• **Data provided**:
• • • •

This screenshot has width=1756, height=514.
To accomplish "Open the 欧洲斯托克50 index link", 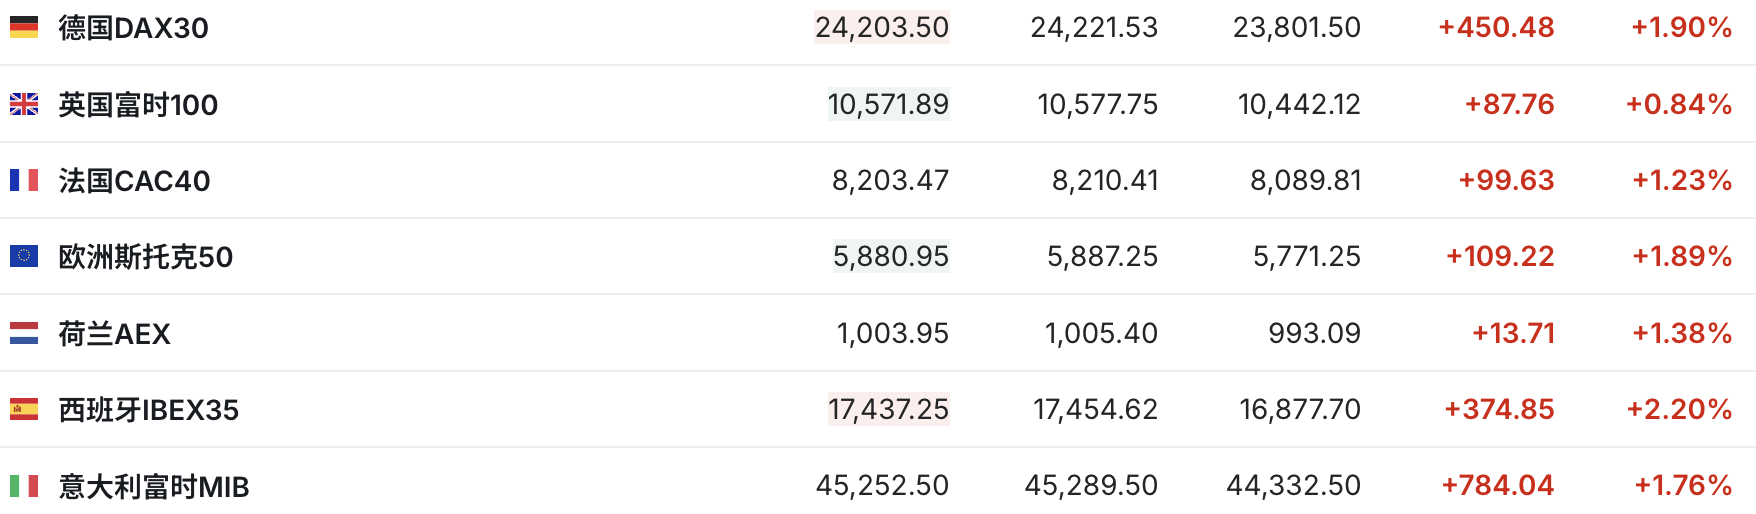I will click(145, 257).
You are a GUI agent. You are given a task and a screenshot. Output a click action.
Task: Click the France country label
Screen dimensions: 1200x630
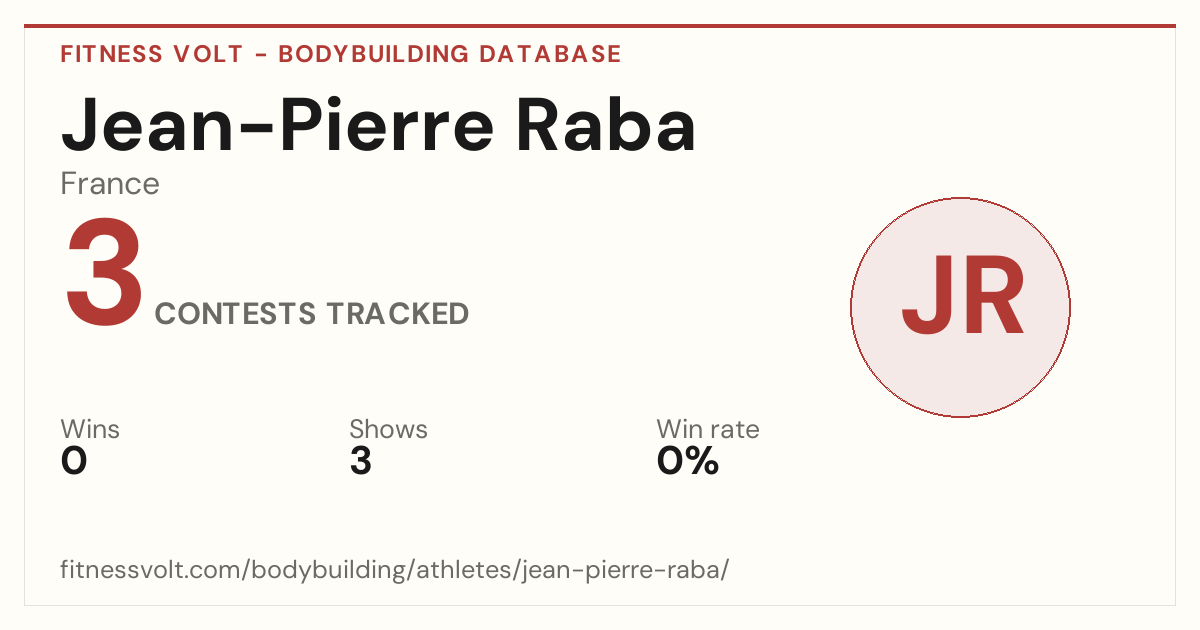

• • • •

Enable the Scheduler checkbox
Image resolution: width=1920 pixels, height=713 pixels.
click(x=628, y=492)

• • • •

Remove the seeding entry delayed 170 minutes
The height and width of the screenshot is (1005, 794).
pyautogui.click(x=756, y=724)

• • • •

• **Goal of the exercise**: Look above for the line with "You are a GUI" and the line with "Screen dimensions: 1200x630", and reproduce exactly those two lines plus every line between, nothing more.

• **Answer to the exercise**:
You are a GUI agent. You are given a task and a screenshot. Output a click action.
Task: Click the France country label
Screen dimensions: 1200x630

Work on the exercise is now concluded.